The goal here is to propose a solution that will address both problems by 
relying on an external, proven and widely used solution: distributed caching 
with Infinispan.

Because distributed caching libraries needs to rely on a cluster topology 
manager inside, we could use the same tools for managing entities cache without 
polling AND to discover and monitor the cluster topology.

We propose to use the generic caching features already available for Karaf: 
Infinispan. It will be packaged as a dedicated generic caching service based on 
annotated methods and directly inspired by the current Unomi entity cache.

Thus, the underlying JGroups library used in Infinispan will also be exposed to 
refactor the Unomi ClusterService instead of using a persistent entity.

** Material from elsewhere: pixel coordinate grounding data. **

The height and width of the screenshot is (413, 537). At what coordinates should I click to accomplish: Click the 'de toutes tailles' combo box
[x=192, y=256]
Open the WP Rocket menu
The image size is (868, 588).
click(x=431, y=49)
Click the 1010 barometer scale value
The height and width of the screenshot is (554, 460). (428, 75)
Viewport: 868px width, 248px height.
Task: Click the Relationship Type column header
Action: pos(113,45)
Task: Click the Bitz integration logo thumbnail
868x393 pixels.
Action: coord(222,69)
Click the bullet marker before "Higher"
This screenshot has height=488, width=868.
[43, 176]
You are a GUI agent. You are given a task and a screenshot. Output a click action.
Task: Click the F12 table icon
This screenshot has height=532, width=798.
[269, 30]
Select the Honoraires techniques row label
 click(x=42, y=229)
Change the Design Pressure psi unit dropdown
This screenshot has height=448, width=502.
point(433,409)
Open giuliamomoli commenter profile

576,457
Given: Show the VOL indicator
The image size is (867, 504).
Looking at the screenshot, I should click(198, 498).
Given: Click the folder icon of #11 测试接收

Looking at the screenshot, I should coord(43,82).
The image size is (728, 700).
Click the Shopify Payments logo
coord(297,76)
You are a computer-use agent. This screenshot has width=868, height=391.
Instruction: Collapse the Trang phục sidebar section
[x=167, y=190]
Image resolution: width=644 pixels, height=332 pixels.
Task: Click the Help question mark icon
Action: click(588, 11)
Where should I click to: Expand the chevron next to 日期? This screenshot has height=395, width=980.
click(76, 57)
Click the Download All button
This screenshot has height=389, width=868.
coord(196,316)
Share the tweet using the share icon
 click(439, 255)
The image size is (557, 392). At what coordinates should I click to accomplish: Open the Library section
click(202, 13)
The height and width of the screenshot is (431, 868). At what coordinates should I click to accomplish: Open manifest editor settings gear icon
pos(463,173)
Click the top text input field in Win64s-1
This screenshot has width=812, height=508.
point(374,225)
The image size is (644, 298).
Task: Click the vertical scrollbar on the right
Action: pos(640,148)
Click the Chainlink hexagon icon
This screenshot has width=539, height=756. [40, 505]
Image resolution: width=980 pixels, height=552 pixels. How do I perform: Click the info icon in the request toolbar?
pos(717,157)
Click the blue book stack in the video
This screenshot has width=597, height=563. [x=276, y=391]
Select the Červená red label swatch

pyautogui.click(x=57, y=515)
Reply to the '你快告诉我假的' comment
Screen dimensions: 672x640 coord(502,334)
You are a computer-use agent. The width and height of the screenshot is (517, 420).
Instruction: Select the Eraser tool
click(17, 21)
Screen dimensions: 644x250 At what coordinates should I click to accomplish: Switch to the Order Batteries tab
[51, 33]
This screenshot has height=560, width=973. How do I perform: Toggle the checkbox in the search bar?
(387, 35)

By externalizing caching into a dedicated, widely used and proven solution the 
Unomi code will become lighter and more robust to manage cluster oriented 
operations on entities.

The use of a Distributed Cache for persistent entities is something that is 
widely used for decades and integrated in all Enterprise Level framework (EJB, 
,Spring, ...) for a very long time. This is proven technology with very strong 
implementation and support and Infinispan is one of the best reference in that 
domain (used in Widlfy, Hibernate,  Apache Camel, ...)
h3. Tasks
 * Package a Unomi Cache feature that will rely on the existing Karaf 
Infinispan Feature
 * Refactor ClusterServiceImpl to takes advantage of infinispan cluster manger 
or simply store ClusterNode in the DistributedCache instead of in ElasticSearch.
 * Remove Elasticsearch-based persistence logic for ClusterNode.
 * Ensure heartbeat updates are managed via distributed cache ; if not, rely on 
the distributed cache underlying cluster management to manage ClusterNode 
entities (JGroup for Infinispan)
 * Remove Entity polling feature and use the distributed caching strategy for 
the operations that loads entities in storage.
 ** Current listRules() is refactor to simply load entities in ES but with 
distributed caching.
 ** updateRule() operation will also propagate the update in the distributed 
cache avoiding any polling latency.
 * Update documentation to reflect the new architecture.

h3. Definition of Done
 * ClusterNode information is available and updated without Elasticsearch.
 * No additional Elasticsearch index is created for cluster nodes.
 * Heartbeat mechanism works reliably.
 * All 'cacheable' entities rely on the dedicated cluster aware cache feature 
based on infinispan karaf feature.
 * All polling jobs are removed
 * Test for entities update propagation over cluster is setup
 * All relevant documentation is updated.
 * Integration tests confirm correct cluster node management and heartbeat 
updates.
 * No regression in cluster management functionality.

Implementation tips

In the Unomi services

  was:
h3. Context

Currently, some Unomi entities (like rules, segment, propertyTypes...) are 
polled in Elastic Search every seconds using Scheduled Job to ensure that if a 
another unomi node has made some modifications on it, it is locally refreshed.
There is no need of explanation to understand that this approach, while 
functioning, is not efficient at all in case of low frequency updates of the 
entity. 
More than that, without a strong scheduler engine capable of watchdog naive 
scheduler implementation can have job (thread) that die. We already faced 
production issues because of that, having nodes with different rule set. 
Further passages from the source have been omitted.